# Trying lost wax casting



## ghart3 (Jan 4, 2009)

Years ago started on making a 4 cylinder T-head engine called Simplex.  Didn't get all the castings. Main ones missing were the 4 con rods.  Wanting to do lost wax casting thought it would be a good place to start.  This is my second try, first try didn't allow for shrinkage in the rubber mold and in the metal plus couple other things I did wrong.  Mostly finished a new model of the rod that is 6 percent bigger then hopefully the finished size will be.  Shrinkage of 3 to 4 percent for the rubber and about 1 and half percent for the metal.  

The model is made up of 11 pieces silver brazed together.  Didn't get all the seams silver soldered so hope to redo tomorrow without destroying it.  Then hopefully vulcanize rubber mold of the model tomorrow.  From the rubber mold wax patterns will be made.


----------



## Maryak (Jan 4, 2009)

ghart3,

Very very nice :bow:

Is lost wax the same as investment casting ???

Best Regards
Bob


----------



## Kludge (Jan 4, 2009)

What metal will you be using for the rods themselves? I'm nowhere near the level to do this (All mine's low temp metal and a little pewter) so I'll be following this closely.

BEst regards,

Kludge


----------



## jack404 (Jan 4, 2009)

Bob 

yes "investment" and lost wax are similar 

spin is also the same except it has a spun bottle otherwise the same process

nice work ghart3

yes shrinkage guaging is my biggest PITA too

i cast the lock plates and brass butt for my rifles

but have steel alloy molds made for these items, but brass will shink 11% - 17% depending on comp. steel 7%-1%

lead i dunno but its about = to steel ( i do a lot of sinkers )
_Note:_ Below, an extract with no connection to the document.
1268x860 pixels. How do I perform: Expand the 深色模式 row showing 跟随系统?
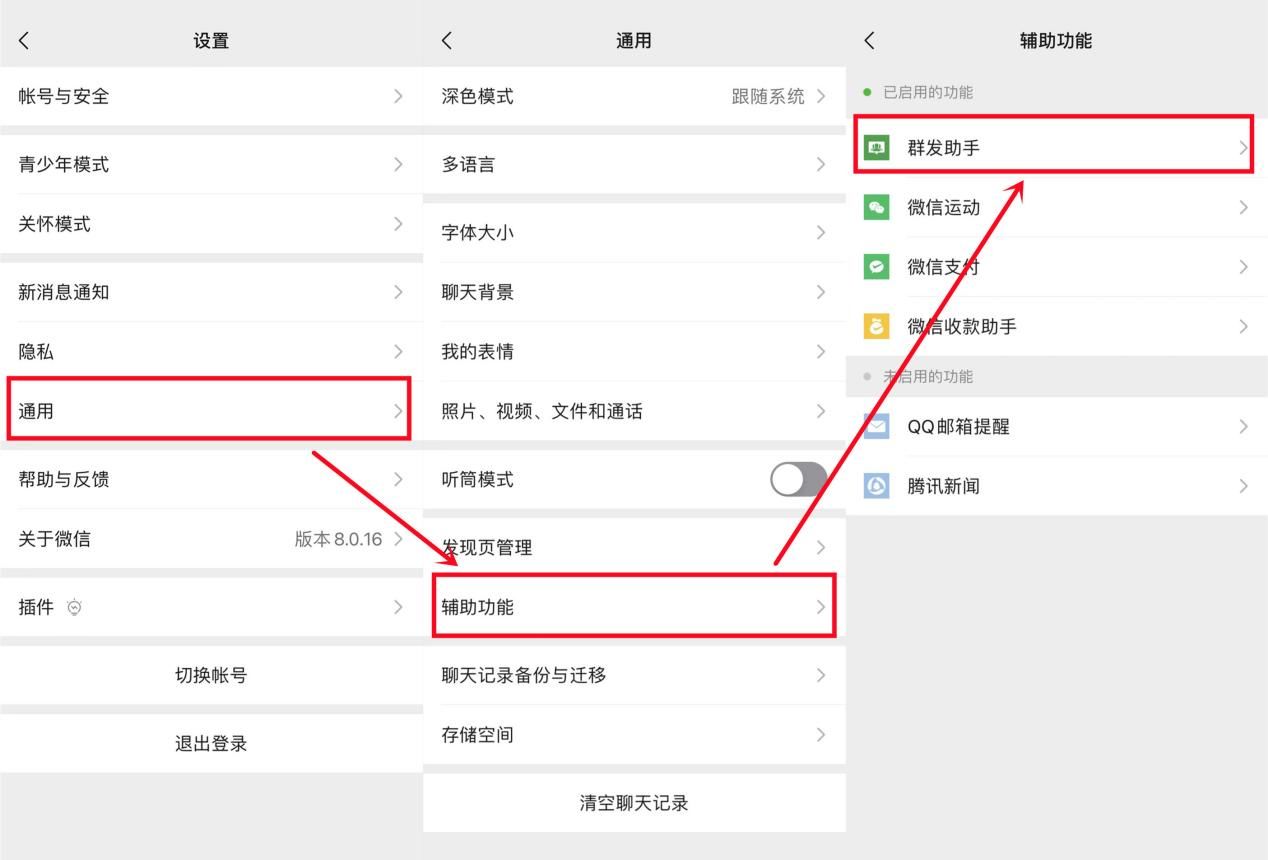coord(635,96)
i do the "try again 'till it fits method " for making fitted items but am getting good at guessing nowdays

the good thing about casting is if it dont work, back in the pot..  ;D and if your lucky you can guess and actually leave it big enough to work without 1/2" of machining needed.  
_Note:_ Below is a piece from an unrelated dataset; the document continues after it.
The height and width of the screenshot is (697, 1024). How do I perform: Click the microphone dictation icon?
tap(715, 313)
he can use what he wants Kludg,e 1020 mild steel, 2011 T6 ALU , Ph2 bronze, ( i'm only starting on alu casting and have only done sinker molds so far) but my modified wok burner furnace can do way more than i can i think but the limits of casting are set by you, the process only gets hard with specialist stuff. 

Kludge in US vernackular i'm not fast, casting and its finishes and how fine you can cast dont matter , 

even i have made good steel castings and it has that "esoteric" type feel about it. its a great craft

i like the bit in the movie about the worlds fastest indian motorcycle

thats exactly how home casting is and should be done

( 1 part chevy, 2 part ford and a little lime to clear the s##T out and make it slag up good ) , good movie

cheers

jack


----------



## Kludge (Jan 4, 2009)

jack404  said:
			
		

> he can use what he wants Kludge



Well, yeah. I figured as much. I was interested in what he actually is going to use. 

Aside from high school, my experience is with lower temperature metals and latex molds, and I doubt crown pewter et al would be of much use in this hobby. I don't know, maybe they would but I'm thinking that's not what he'll be pouring.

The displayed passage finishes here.